__EXERCISE TASK__. Please extract every line of the listing below word for word, leaving out the pictures.

========

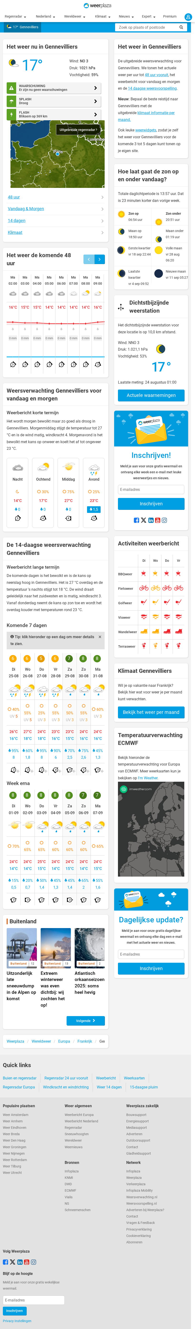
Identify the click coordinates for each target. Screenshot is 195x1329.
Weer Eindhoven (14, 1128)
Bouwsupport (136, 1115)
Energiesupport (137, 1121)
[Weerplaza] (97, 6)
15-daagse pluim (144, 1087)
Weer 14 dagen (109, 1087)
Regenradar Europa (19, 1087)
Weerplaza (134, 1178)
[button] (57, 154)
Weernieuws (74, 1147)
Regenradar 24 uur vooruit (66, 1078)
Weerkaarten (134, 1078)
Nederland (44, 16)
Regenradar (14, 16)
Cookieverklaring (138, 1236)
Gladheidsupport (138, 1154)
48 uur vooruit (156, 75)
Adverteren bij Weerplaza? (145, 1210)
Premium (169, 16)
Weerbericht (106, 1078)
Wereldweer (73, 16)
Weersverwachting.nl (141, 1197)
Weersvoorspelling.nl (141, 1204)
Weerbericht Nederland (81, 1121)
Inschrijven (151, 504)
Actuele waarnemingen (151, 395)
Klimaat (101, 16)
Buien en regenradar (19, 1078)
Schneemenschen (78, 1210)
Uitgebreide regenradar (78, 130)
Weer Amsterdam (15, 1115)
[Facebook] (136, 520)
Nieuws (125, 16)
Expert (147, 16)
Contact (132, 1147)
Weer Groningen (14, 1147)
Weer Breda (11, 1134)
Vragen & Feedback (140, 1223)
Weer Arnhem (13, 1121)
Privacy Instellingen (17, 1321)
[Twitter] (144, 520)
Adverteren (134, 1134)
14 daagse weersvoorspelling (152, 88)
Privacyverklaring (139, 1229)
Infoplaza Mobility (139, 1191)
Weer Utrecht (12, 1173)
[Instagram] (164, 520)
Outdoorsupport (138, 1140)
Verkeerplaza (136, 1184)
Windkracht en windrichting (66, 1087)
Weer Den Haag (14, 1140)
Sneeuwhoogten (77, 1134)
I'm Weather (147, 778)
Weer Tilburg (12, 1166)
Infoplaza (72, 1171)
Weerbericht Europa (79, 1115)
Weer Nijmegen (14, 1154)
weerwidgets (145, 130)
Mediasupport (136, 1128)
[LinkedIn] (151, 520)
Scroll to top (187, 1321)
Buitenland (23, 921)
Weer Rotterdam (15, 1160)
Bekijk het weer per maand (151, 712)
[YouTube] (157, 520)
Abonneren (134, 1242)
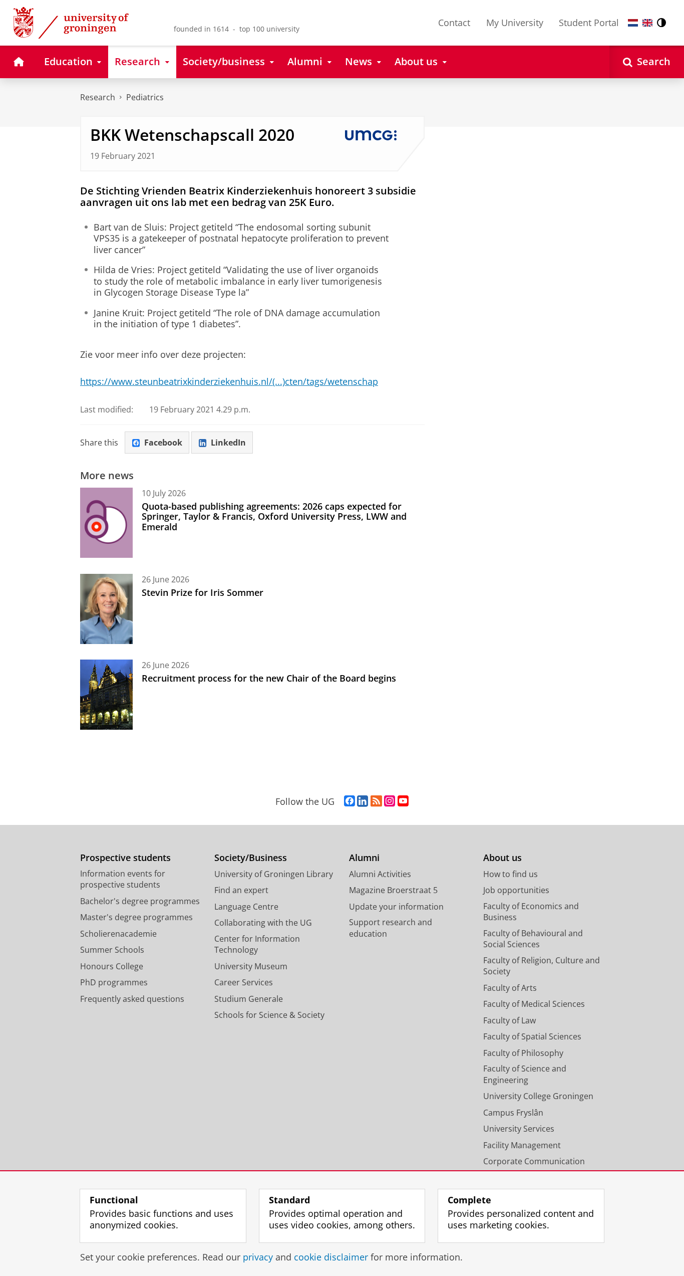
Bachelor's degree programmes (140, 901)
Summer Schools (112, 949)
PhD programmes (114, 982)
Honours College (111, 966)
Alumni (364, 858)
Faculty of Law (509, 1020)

========

__RESPONSE TO THIS EXERCISE__.
Identify the click coordinates for each target. Screenshot is 195x1329.
Weer Eindhoven (14, 1128)
Bouwsupport (136, 1115)
Energiesupport (137, 1121)
[Weerplaza] (97, 6)
15-daagse pluim (144, 1087)
Weer 14 dagen (109, 1087)
Regenradar Europa (19, 1087)
Weerplaza (134, 1178)
[button] (57, 154)
Weernieuws (74, 1147)
Regenradar 24 uur vooruit (66, 1078)
Weerkaarten (134, 1078)
Nederland (44, 16)
Regenradar (14, 16)
Cookieverklaring (138, 1236)
Gladheidsupport (138, 1154)
48 uur vooruit (156, 75)
Adverteren bij Weerplaza? (145, 1210)
Premium (169, 16)
Weerbericht (106, 1078)
Wereldweer (73, 16)
Weersverwachting.nl (141, 1197)
Weersvoorspelling.nl (141, 1204)
Weerbericht Nederland (81, 1121)
Inschrijven (151, 504)
Actuele waarnemingen (151, 395)
Klimaat (101, 16)
Buien en regenradar (19, 1078)
Schneemenschen (78, 1210)
Uitgebreide regenradar (78, 130)
Weer Amsterdam (15, 1115)
[Facebook] (136, 520)
Nieuws (125, 16)
Expert (147, 16)
Contact (132, 1147)
Weer Groningen (14, 1147)
Weer Breda (11, 1134)
Vragen & Feedback (140, 1223)
Weer Arnhem (13, 1121)
Privacy Instellingen (17, 1321)
[Twitter] (144, 520)
Adverteren (134, 1134)
14 daagse weersvoorspelling (152, 88)
Privacyverklaring (139, 1229)
Infoplaza Mobility (139, 1191)
Weer Utrecht (12, 1173)
[Instagram] (164, 520)
Outdoorsupport (138, 1140)
Verkeerplaza (136, 1184)
Windkracht en windrichting (66, 1087)
Weer Den Haag (14, 1140)
Sneeuwhoogten (77, 1134)
I'm Weather (147, 778)
Weer Tilburg (12, 1166)
Infoplaza (72, 1171)
Weerbericht Europa (79, 1115)
Weer Nijmegen (14, 1154)
weerwidgets (145, 130)
Mediasupport (136, 1128)
[LinkedIn] (151, 520)
Scroll to top (187, 1321)
Buitenland (23, 921)
Weer Rotterdam (15, 1160)
Bekijk het weer per maand (151, 712)
[YouTube] (157, 520)
Abonneren (134, 1242)
Bachelor's degree programmes (140, 901)
Summer Schools (112, 949)
PhD programmes (114, 982)
Honours College (111, 966)
Alumni (364, 858)
Faculty of Law (509, 1020)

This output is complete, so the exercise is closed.